[Rows from a screen grounding dataset]
━━━━━━━━━━━━━━━━━━━━

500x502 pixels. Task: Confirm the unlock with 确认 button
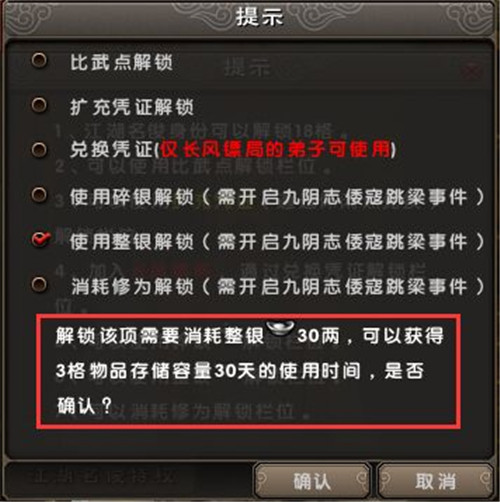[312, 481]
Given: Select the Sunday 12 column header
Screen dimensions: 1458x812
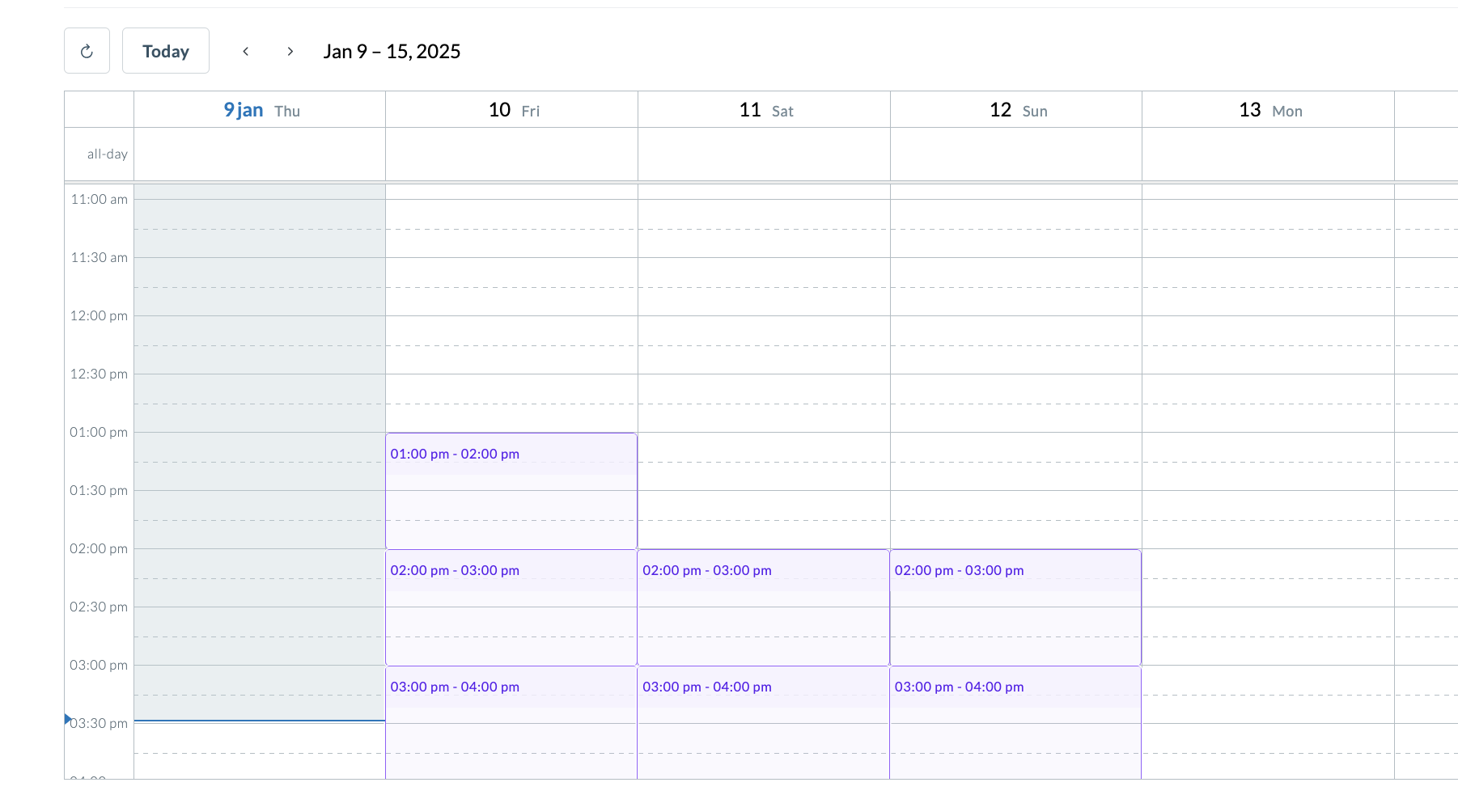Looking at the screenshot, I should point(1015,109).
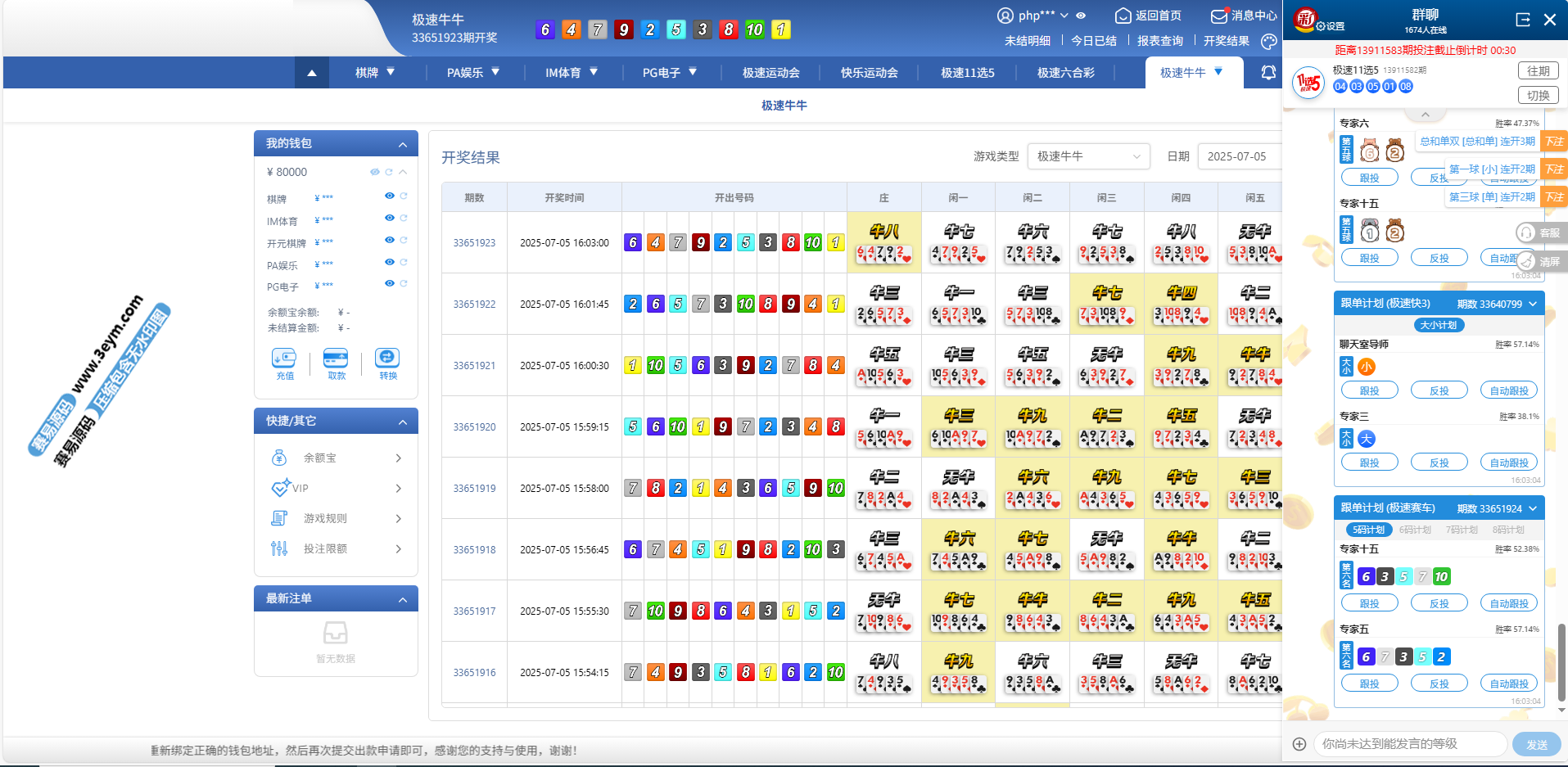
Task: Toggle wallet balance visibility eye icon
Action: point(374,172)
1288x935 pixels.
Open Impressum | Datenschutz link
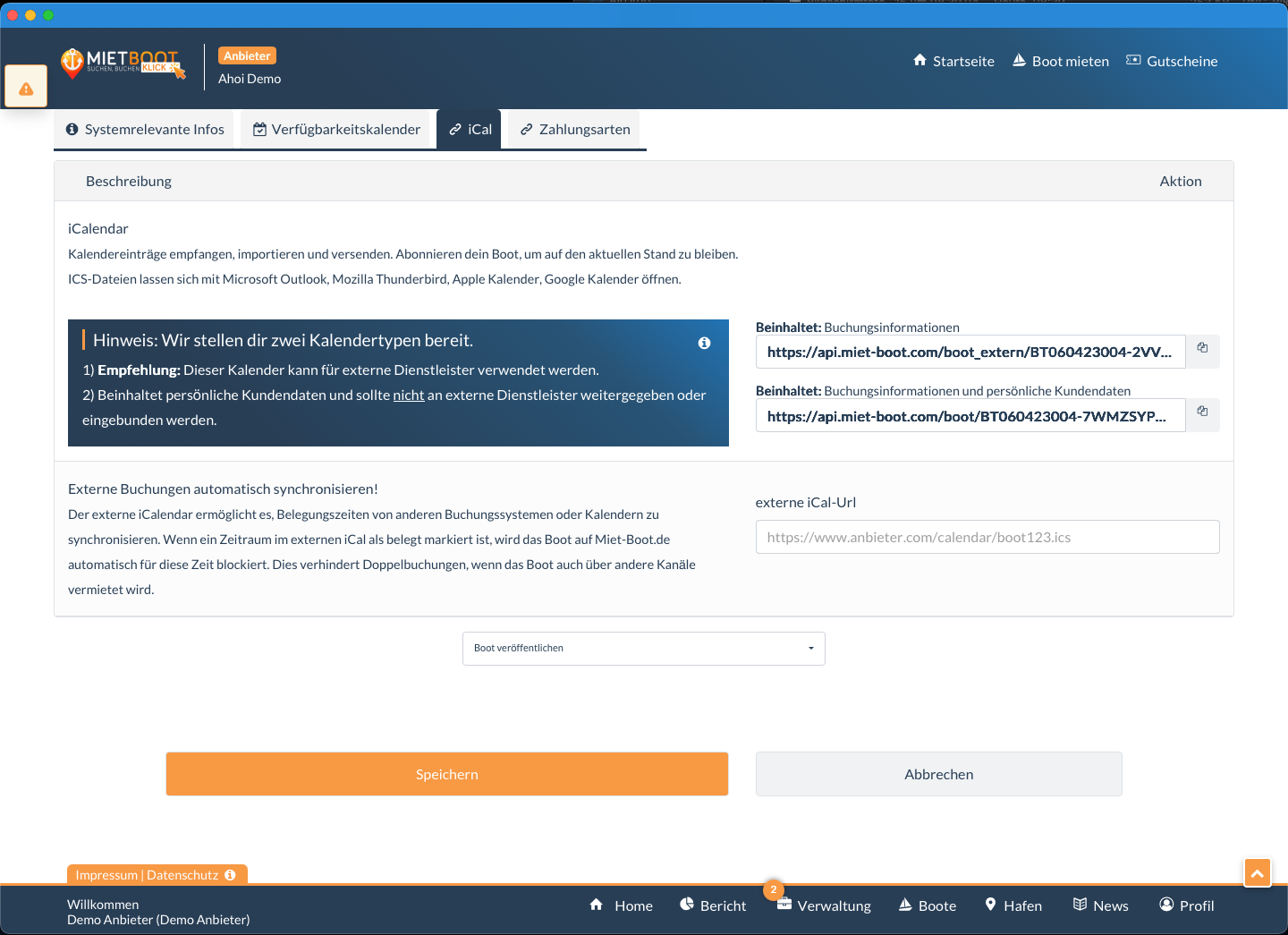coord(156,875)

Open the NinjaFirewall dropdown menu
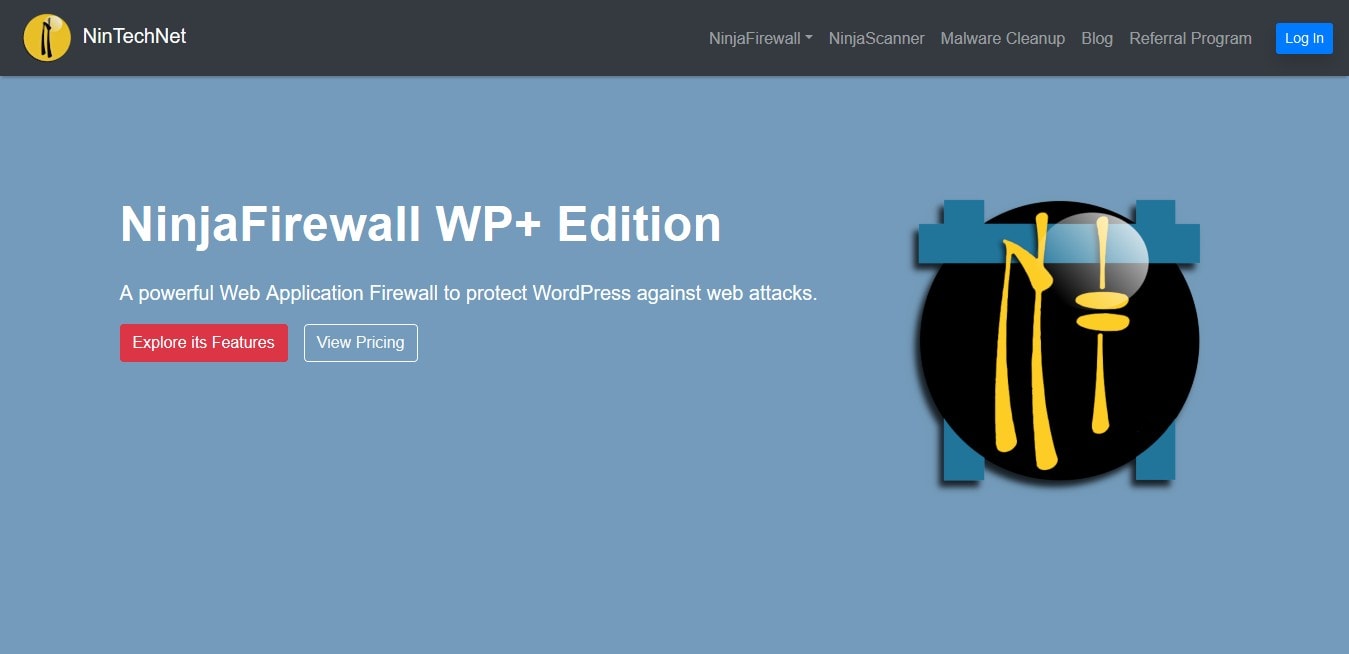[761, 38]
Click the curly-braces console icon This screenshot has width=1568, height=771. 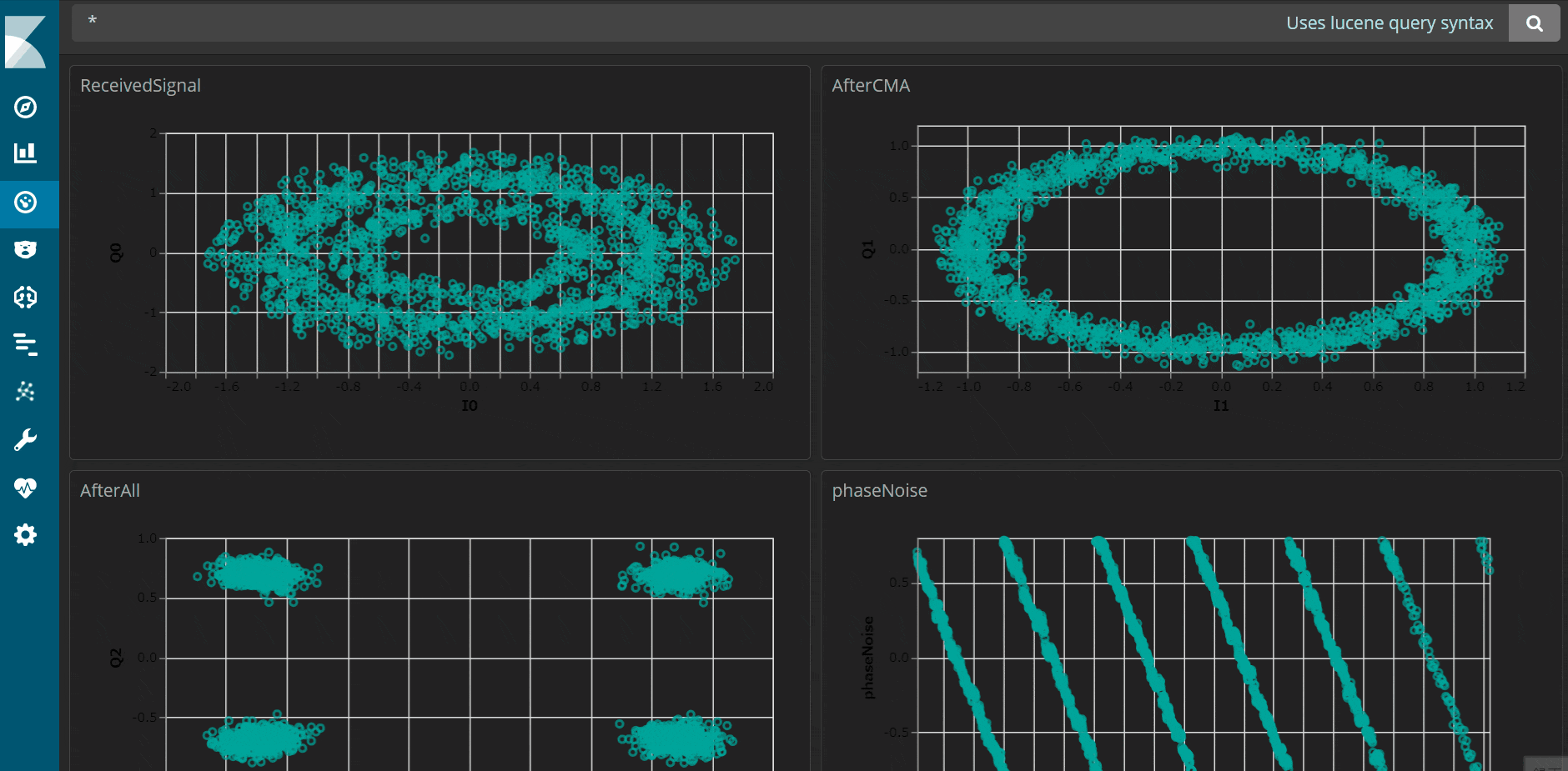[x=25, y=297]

━━━━━━━━━━━━━━━━━━━━

Objective:
Substitute "px" for "pixels" in the rows from the start of the records through the line containing "coord(156,875)", inclusive, leaving everything else unchanged. Leave the pictures out of your answer.

Exercise output:
500x502 px. Task: Confirm the unlock with 确认 button
[312, 481]
Given: Select the Sunday 12 column header
Screen dimensions: 1458x812
Looking at the screenshot, I should point(1015,109).
Task: Toggle wallet balance visibility eye icon
Action: point(374,172)
1288x935 px.
Open Impressum | Datenschutz link
coord(156,875)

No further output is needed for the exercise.